** Opening Reading passage block **

Calibre is expecting a HTML-page as URL. You passed the address of a GIF-image to calibre, which was interpredet as a HTML-page an produced the character garbage you've seen.

But I don't know how to "build the HTML myself". :-(

Maybe you know, pete? ;-)

Starson17 · 09-23-2011, 01:54 PM

Quote:

Originally Posted by macpablus

But I don't know how to "build the HTML myself". :-(

I'm following along. So far, a.peter's comments have been excellent, so I haven't posted anything. One comment I have is that you made it harder to help you by posting only a partial recipe. I suspect you were trying to simplify, but a solution to one part may complicate another part - as you know from the comments on keep_only.

It sort of sounds like you're worried about this interaction so posting the entire recipe would be good. I'm also not sure exactly where your problem is. You've posted about worrying that using keep_only for the articles will keep the wrong stuff for the comic strip page. That sounds like you've got the recipe working for the page with links to the feed(s) and the page with links to the articles and your only problem left is controlling any excess junk that appears with the strip without affecting the articles. If that's where you are, then there are many options. If you aren't at that point yet, then we need to get you there.

You may want to review BeautifulSoup, extract() and insert(). Those tools will let you modify a page as needed. You can postprocess_html, identify the page that has the comic strip and process it with BS to do whatever you need, including building a page entirely from scratch if that's needed.

macpablus · 09-23-2011, 03:18 PM

Quote:

Originally Posted by Starson17

One comment I have is that you made it harder to help you by posting only a partial recipe. I suspect you were trying to simplify, but a solution to one part may complicate another part - as you know from the comments on keep_only.

That's right, I was trying to simplify 'cause I didn't want to bother too much.

Sorry for that. Here's the entire (original) recipe, that in fact is included in the last version of Calibre:

Spoiler:

Code:

#!/usr/bin/env  python

__license__   = 'GPL v3'
__copyright__ = '2008, Kovid Goyal <kovid at kovidgoyal.net>'
'''
pagina12.com.ar
'''
import re

from calibre.web.feeds.news import BasicNewsRecipe
from calibre.ebooks.BeautifulSoup import Tag, NavigableString

class Pagina12(BasicNewsRecipe):

    title      = 'Pagina/12 - Edicion Impresa'
    __author__ = 'Pablo Marfil'
    description = 'Diario argentino'
    INDEX = 'http://www.pagina12.com.ar/diario/secciones/index.html'
    language = 'es'
    encoding              = 'cp1252'
    remove_tags_before = dict(id='fecha')
    remove_tags_after  = dict(id='fin')
    remove_tags        = [dict(id=['fecha', 'fin', 'pageControls','logo','logo_suple','fecha_suple','volver'])]
    masthead_url          = 'http://www.pagina12.com.ar/commons/imgs/logo-home.gif'
    no_stylesheets = True

    preprocess_regexps= [(re.compile(r'<!DOCTYPE[^>]+>', re.I), lambda m:'')]




    def get_cover_url(self):
        soup = self.index_to_soup('http://www.pagina12.com.ar/diario/principal/diario/index.html')
        for image in soup.findAll('img',alt=True):
           if image['alt'].startswith('Tapa de la fecha'):
              return image['src']
              print image
        return None


    def parse_index(self):
        articles = []
        numero = 1
        raw = self.index_to_soup('http://www.pagina12.com.ar/diario/secciones/index.html', raw=True)

** Closing Reading passage block **
** Opening Supplied material block **

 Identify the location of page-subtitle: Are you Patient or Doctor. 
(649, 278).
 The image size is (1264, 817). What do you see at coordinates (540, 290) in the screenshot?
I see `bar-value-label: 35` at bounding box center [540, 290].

** Closing Supplied material block **

Directions:
• 1. In the calibre forum thread, list every id given in the recipe's remove_tags line.
• 2. Pick up the calibre forum thread right after its last line and keep writing it.

Written answers:
• 1. fecha, fin, pageControls, logo, logo_suple, fecha_suple, volver

• 2.
        raw = re.sub(r'(?i)<!DOCTYPE[^>]+>', '', raw)
        soup = self.index_to_soup(raw)

        feeds = []

        seen_titles = set([])
        for section in soup.findAll('div','seccionx'):
            numero+=1
            print (numero)
            section_title = self.tag_to_string(section.find('div','desplegable_titulo on_principal right'))
            self.log('Found section:', section_title)
            articles = []
            for post in section.findAll('h2'):
                h = post.find('a', href=True)
                title = self.tag_to_string(h)
                if title in seen_titles:
                    continue
                seen_titles.add(title)
                a = post.find('a', href=True)
                url = a['href']
                if url.startswith('/'):
                    url = 'http://pagina12.com.ar/imprimir'+url
                p = post.find('div', attrs={'h2'})
                desc = None
                self.log('\tFound article:', title, 'at', url)
                if p is not None:
                    desc = self.tag_to_string(p)
                    self.log('\t\t', desc)
                articles.append({'title':title, 'url':url, 'description':desc,
                    'date':''})
            if articles:
                feeds.append((section_title, articles))
        return feeds


    def postprocess_html(self, soup, first):
        for table in soup.findAll('table', align='right'):
            img = table.find('img')
            if img is not None:
                img.extract()
                caption = self.tag_to_string(table).strip()
                div = Tag(soup, 'div')
                div['style'] = 'text-align:center'
                div.insert(0, img)
                div.insert(1, Tag(soup, 'br'))
                if caption:
                    div.insert(2, NavigableString(caption))
                table.replaceWith(div)

        return soup

My goal is to generate a new feed containing only the comic strip from...

http://www.pagina12.com.ar/diario/ultimas/index.html

..that is included in <div class="top12 center" id="rudy_paz">.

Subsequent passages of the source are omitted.